Communautarisme = danger


h) L’attitude des gouvernements de l’est est le plus souvent de ne rien faire contre le racisme, direct ou indirect, de reconnaître avec une contrition hypocrite "qu’il y a encore du travail à faire pour combattre le racisme", de laisser les discours racistes circuler librement – en le "regrettant", mais sans les combattre ni prendre des mesures efficaces, ceci pour des raisons électoralistes, sans non plus promouvoir la vérité sur l’histoire des Rroms et les mécanismes historiques qui ont conduit à la situation actuelle, c’est-à-dire sans déclencher une contre-offensive organisée pour contrebalancer les stéréotypes de la population majoritaire (partagés à l’occasion par les Rroms intoxiqués, ce qui ne fait que confirmer les racistes dans leurs positions). On ferme les yeux sur les hôpitaux qui refusent l’admission de Rroms sous le prétexte qu’ils vont faire du bruit, qu’ils vont venir à cinquante autour du malade, qu’ils vont T fumer ou boire, qu’ils vont faire de la musique, qu’ils vont tout casser ou battre le personnel, déranger les autres, sentir mauvais, apporter des poux etc. L’imagination raciste est fertile, bien alimentée quelle est par des siècles de discours tsiganophobe du "bon sens paysan". On retrouve dans les écoles un ostracisme comparable, tout comme dans l’emploi, le logement, le crédit etc ., refusés toujours avec des justifications ad hoc, dont on va prétendre qu’elles n’ont bien sûr rien à voir avec le fait que la personne concrète est rrom… C’est très facile de justifier.
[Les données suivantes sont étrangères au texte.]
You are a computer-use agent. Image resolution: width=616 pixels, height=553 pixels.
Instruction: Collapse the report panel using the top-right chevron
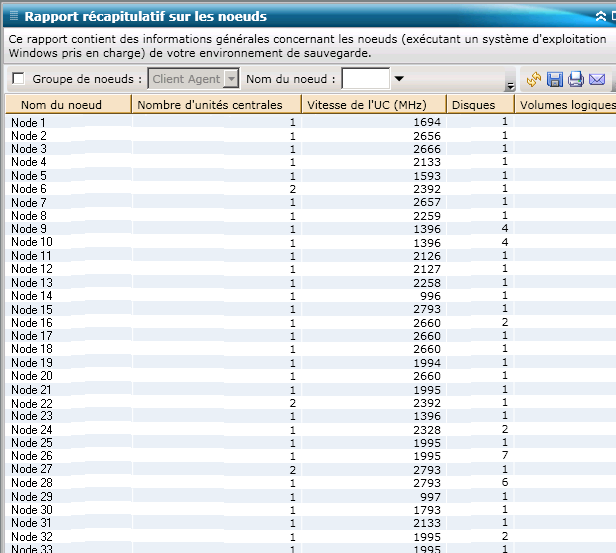(604, 17)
Et en même temps, tout le monde se focalise sur deux ou trois cas pittoresques de violence dite ethnique, et qui ne l’est pas forcément en dernière analyse, parfois inventée de toute pièce, ce qui permet de fermer les yeux sur les vrais mécanismes d’exclusion qui broient des milliers ou des millions de Rroms, les privent de tout avenir et les réduisent à la misère, la mendicité, la délinquance ou l’exil.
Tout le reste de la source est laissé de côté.